One important side of classical music which follows the whole tradition until the 20th century and longer, is the connection to folk music. The melodies and the rhythmical sides of folk music have gone into the «educated» tradition, and many composed melodies, simple or complicated, has been developed from here.

Carl Nielsen is one composer I feel is frequently performed too dry, except for a few pieces. He is harmonically interesting, of course, but not only that, he is also a guy from the countryside, one who sets the landscape to music, he is also a national romantic. One should of course not abandon the «academic» sides of Nielsen, on the contrary, but the roots of folk music and indeed the sound of Nielsen, his life in Denmark, the country itself, is so much present, not only in the simple melodies, they go on long into the more complicated passages. One should not lose the feeling of walking on the ground, actually Danish ground, a point that is hard to miss for a Norwegian who are, like most others, steeped in the clichés of how to play Grieg.

He, and the rest of our national romantics, could do with some new ideas to describe their music, other than inspiration and description of mountains on the west coast, like any tourist is totally fascinated by.

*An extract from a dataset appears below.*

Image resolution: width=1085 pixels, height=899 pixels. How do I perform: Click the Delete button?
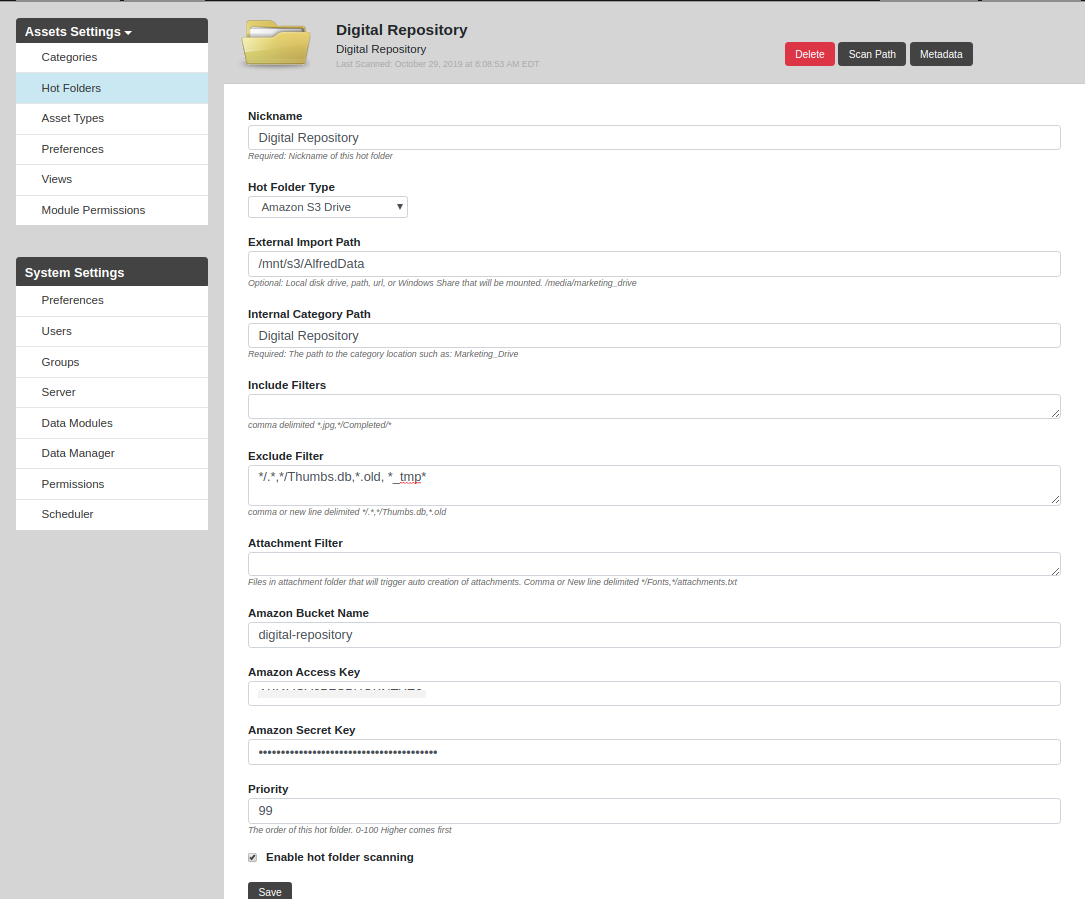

Well, the mountains are fabulous, and so is Grieg, but when you live a lifetime in the closeness of mountains you do other things too than just admire them, even if that is also part of life.

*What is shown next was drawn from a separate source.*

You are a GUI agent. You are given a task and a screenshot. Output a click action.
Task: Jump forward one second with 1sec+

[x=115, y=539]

I mean, Grieg’s nature idiom contains stories about other things (yey) and his music also goes other places than Hurrungane – also, yes, it also goes to those mountains, but what happens there? is also the question.

Sigurd Slåttebrekk put completely new colours into Grieg with his «authentic interpretation» project some years ago, and I’ve heard others do really interesting things. I am not quite updated, but I feel that the idea of going to folk roots maybe especially for melody and sound could be a good one for more composers than Nielsen – but that we up here, in Norway, quite simply, as is pretty common – has the opposite position and need the opposite thing. The nature kids need to think, differently, move out of the idea of nature for a little while, and the Danes need to go to their grass roots, maybe, to make contact with their own ground, or whatever Nielsen is into.

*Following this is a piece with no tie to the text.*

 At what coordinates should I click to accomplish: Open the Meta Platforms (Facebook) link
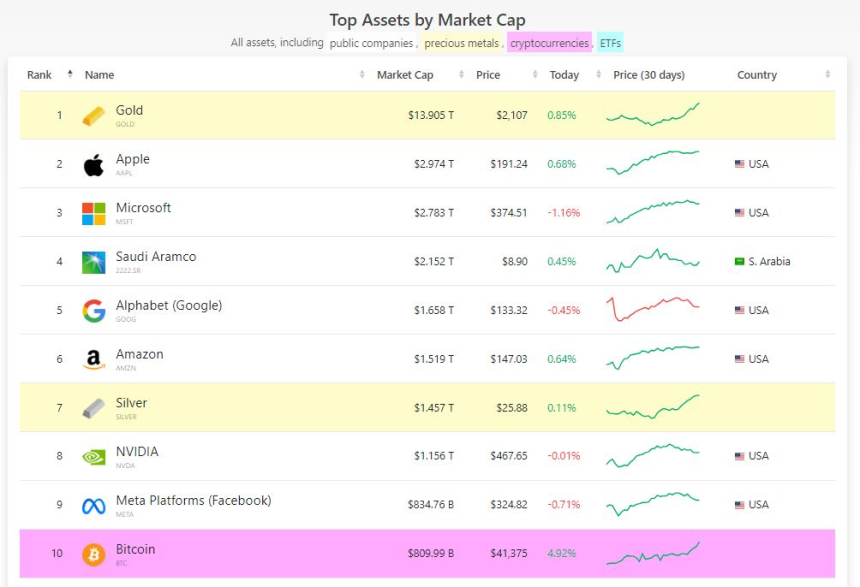(x=193, y=500)
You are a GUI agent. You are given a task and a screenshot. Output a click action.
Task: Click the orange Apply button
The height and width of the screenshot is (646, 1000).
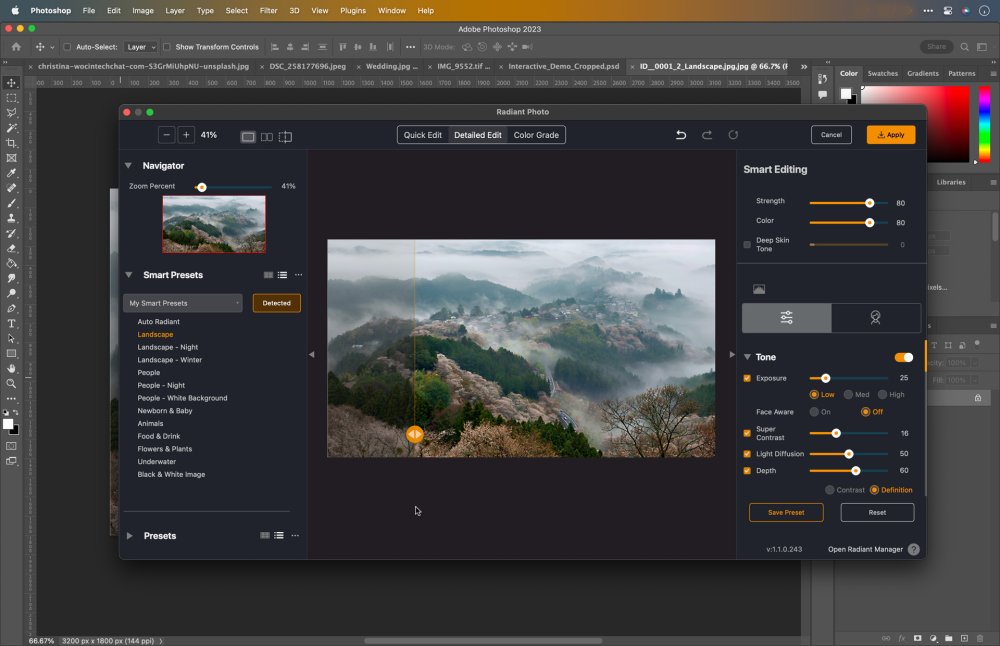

I also read once a quote from him saying something like «if a man pushed his back towards an iceberg…» – in discussing some of his own music, I think. Well, there are no concrete icebergs where we live, but the idea of North is and was of course always a thing in the South, and there are and were mental and artistic icebergs to be experienced. The history of Denmark and Norway is intertwined in many ways , and we should never stop listening to each other and give each other new ideas.